The hymnal really works well with children. For the first seven or eight years that I was here at Bethany I did not change the local custom of catering to the children in chapel with all sorts of happy little ditties. Since moving to the hymnal we have noticed that the children actually sing louder and better. The children actually learned Morning Prayer before the congregation did and when we first started doing it for the entire parish I could hear the childrens’ voices leading and teaching the adults. Of course it does not hurt that our Cantor teaches sight-singing in the primary classrooms. Here are some observations that struck me at VBS chapel this morning.

  • The singing was marvelous. Many of our helpers are teens from our St. Andrew Society (acolytes). I noticed one of them doing the typical VBS lean-and-help move with one of the children in her class. The difference was that even though she had to set her hymnal down, she kept on singing the Venite because she has it memorized from Day School chapel.
  • Associate Pastor Schumacher was fully vested for the service sending the signal to the kids that this is real church. The children were far more quiet and attentive than at our old campfire style VBS devotions.
  • One of our mothers came in a little late and delivered her child directly to the pews where his class was sitting. On her way back up the aisle I saw her speak the words of response to the reading – Thanks be to God. She was not planning on staying for the service but even for the short moment she was there, she was able to participate from her memory of our singing of Morning Prayer in other settings in the parish.
  • The VBS theme is Creation (which dovetails with the Creationism Camp) and so the children sang the Catechism songs for the first article. (The Catechism songs were written by our Cantor and are available on CD at CPH, item # 790004 and with an accompanying songbook.) It was so wonderful to hear the children at VBS learning the catechism through song. It is after all, vacation Bible school.

We have not totally banned “contemporary music” at Bethany. The antiphon for the psalm of the day was “O Lord, Our Lord, How Majestic is your Name” (copyright Meadowgreen Music, 1981) but here is the catch. The verses were chanted by the children antiphonally with one of the chant lines from the Lutheran Service Book. Yes, children can chant psalms. They’ve been doing it for years at Bethany and doing it very well. On occasion we use some “contemporary” music  in our highly varied but hymnal-based worship here at Bethany but we incorporate it into the liturgy rather than blending liturgical and “contemporary” worship (which leaves you with nothing but that obnoxious third and unknown substance which is what was concocted for the worship at the synodical convention) or even worse, replacing liturgical worship with “contemporary.” We are Lutheran, not some blended denomination or worse yet a MethoBaptiCostal denomination.

It did not even matter that our Cantor is not here.
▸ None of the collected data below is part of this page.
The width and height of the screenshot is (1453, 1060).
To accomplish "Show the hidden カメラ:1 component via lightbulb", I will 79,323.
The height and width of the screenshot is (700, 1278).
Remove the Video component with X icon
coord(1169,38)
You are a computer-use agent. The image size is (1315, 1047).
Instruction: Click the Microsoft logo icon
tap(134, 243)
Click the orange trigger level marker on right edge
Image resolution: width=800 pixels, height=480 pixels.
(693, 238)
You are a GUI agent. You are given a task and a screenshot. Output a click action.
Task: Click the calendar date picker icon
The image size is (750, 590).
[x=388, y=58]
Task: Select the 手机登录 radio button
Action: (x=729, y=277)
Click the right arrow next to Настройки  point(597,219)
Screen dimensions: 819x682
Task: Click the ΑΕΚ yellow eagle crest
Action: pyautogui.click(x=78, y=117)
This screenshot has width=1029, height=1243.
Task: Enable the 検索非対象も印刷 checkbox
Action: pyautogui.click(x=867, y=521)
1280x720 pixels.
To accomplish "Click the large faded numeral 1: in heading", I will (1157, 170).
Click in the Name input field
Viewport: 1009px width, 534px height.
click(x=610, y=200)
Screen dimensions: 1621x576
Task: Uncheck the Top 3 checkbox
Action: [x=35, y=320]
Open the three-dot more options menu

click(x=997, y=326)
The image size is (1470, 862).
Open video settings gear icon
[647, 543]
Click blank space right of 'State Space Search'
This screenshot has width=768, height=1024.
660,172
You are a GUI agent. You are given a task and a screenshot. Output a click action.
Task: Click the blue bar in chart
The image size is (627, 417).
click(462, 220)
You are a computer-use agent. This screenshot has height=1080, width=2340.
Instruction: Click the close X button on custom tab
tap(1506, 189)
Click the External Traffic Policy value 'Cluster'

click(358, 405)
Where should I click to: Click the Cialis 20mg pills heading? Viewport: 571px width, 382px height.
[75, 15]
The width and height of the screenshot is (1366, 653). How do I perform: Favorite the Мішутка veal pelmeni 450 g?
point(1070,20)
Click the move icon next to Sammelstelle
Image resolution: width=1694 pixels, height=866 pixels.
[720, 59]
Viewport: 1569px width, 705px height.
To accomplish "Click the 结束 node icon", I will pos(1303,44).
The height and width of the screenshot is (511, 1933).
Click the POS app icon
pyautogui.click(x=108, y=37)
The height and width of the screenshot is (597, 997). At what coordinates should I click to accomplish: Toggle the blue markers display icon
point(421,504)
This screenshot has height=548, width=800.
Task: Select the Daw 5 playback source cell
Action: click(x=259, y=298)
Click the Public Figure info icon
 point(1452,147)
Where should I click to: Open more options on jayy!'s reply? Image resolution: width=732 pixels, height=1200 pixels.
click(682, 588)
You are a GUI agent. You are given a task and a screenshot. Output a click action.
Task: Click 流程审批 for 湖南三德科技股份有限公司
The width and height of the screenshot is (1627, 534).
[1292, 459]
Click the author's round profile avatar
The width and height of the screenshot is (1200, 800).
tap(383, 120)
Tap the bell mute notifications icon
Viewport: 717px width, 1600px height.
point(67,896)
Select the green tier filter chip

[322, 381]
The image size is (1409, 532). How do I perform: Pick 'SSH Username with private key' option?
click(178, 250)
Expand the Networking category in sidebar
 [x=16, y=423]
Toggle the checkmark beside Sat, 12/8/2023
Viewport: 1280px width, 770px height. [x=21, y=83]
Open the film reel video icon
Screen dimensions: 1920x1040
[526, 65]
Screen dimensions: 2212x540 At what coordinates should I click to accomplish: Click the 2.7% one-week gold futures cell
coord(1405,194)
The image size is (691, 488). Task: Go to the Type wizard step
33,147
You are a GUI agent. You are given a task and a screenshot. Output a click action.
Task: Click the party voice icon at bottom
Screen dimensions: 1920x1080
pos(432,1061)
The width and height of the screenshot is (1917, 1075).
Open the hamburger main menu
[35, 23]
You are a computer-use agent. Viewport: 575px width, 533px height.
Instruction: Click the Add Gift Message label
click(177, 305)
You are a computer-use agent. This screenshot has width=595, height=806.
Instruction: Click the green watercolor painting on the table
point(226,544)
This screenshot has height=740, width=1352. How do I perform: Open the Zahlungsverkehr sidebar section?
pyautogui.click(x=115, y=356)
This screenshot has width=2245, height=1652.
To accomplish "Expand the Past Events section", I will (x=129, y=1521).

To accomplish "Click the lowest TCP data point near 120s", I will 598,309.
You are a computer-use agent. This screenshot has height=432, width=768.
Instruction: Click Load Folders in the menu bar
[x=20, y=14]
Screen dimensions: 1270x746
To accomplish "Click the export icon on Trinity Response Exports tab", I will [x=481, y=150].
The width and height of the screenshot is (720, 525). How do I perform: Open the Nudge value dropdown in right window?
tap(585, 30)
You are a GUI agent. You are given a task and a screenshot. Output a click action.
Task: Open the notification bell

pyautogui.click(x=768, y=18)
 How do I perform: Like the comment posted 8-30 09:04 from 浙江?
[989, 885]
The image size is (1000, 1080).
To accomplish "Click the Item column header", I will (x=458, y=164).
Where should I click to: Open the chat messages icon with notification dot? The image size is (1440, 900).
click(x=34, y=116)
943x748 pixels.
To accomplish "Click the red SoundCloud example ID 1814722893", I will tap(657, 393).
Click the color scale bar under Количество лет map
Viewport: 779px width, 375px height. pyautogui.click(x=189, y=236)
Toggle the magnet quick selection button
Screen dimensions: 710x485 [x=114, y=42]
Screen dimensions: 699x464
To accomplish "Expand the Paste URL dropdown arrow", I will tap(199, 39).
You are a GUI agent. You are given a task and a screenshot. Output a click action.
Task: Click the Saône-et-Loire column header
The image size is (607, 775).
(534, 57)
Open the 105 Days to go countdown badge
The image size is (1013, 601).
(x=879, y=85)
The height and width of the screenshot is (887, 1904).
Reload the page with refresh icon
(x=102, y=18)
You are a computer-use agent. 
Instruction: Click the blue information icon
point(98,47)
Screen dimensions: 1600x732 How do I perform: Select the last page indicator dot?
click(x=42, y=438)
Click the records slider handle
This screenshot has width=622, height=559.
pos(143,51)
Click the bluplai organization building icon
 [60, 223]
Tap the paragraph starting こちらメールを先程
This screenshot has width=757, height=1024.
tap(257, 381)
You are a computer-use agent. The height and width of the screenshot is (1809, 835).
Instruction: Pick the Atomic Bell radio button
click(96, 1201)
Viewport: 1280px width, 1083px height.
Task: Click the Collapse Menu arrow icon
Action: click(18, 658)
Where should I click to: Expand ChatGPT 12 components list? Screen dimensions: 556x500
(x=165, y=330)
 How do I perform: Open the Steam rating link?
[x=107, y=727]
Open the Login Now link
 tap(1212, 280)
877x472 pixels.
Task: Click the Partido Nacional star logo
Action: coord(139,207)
Our Associate Cantor Susan Gavin filled in wonderfully. (That’s not surprising since she is a BJS member.) Our Cantor, Phillip Magness is still down in Houston. Those of you at the convention may see him sitting in the peanut gallery in the back right section of the hall Tweeting away for Cross Focused Leadership for Missouri. (Now that I am away from the convention I am finding those tweets helpful since I do not have time to watch the convention on live streaming video.) Phillip put the VBS liturgies together and Susan is executing them. I would also like to acknowledge our Day School teaching staff who are playing a large role in the Creationism Camp and our VBS Director Patty Pedigo who has dovetailed the camp seamlessly into the VBS. How is this for seamless cooperation between church and school – our Day School staff actually wrote our entire VBS curriculum this year!

The convention was great, but it is good to be back home, at home in the hymnal with the children of the parish singing it out with joy.